Tips to Handling SQL Injection Attacks
Tips to Handling SQL Injection Attacks - SQL injection is a type of hacking action on computer security where an attacker can gain access to a database within the system by exploiting a security hole that occurs in the database layer of an unprotected application.
The way used by the attacker is actually very simple, ie the attacker tries to insert invalid queries into the input field or through the URL. Given the simplicity of this technique there are some programmers who sometimes ignore it.

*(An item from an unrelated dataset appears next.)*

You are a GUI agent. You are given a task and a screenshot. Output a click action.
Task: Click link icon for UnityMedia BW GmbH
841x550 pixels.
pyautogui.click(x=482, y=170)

In general, SQL syntax is often used in the process of developing or making an application is sintak which is included in the category of DML command (Data Manipualtion Language) ie INSERT, UPDATE and DELETE. for example we have a web with URL like this:
The command to display the record from the URL scheme as above usually is like this:
Then on writing php syntax will be like this:
In the normal syntax execution process, the database server will give back results according to which parameters are sent. But if we modify the parameters sent through the url with a special character that is single quote ( ' ) like this:
Then the SQL query will not be executable and the database server will give back the form of error messages as follows:
Because behind the scenes, the SQL Query that runs is as below:
And this is the gap of a site and easily exploited by SQL Injection method. what else if by using SQL ijection tools that simplify the work of the hacker.
There are several ways we can do to overcome SQL injection attacks, we can create anti-SQL injection script by utilizing the function of the banana of mysql_real_escape or mysql_real_escape_string. how its use is as follows:
In addition to the above, there are some applicative tips that you can use to secure your website from SQL injection attacks, here are his tips:
Just as knowledge of the tools that you can use to test the security of the application you are developing related to SQL injection problems, here are the tools that are often used:
Similarly article about Tips to Overcome SQL Injection Attack, hopefully with a short enough article this can be useful for us all.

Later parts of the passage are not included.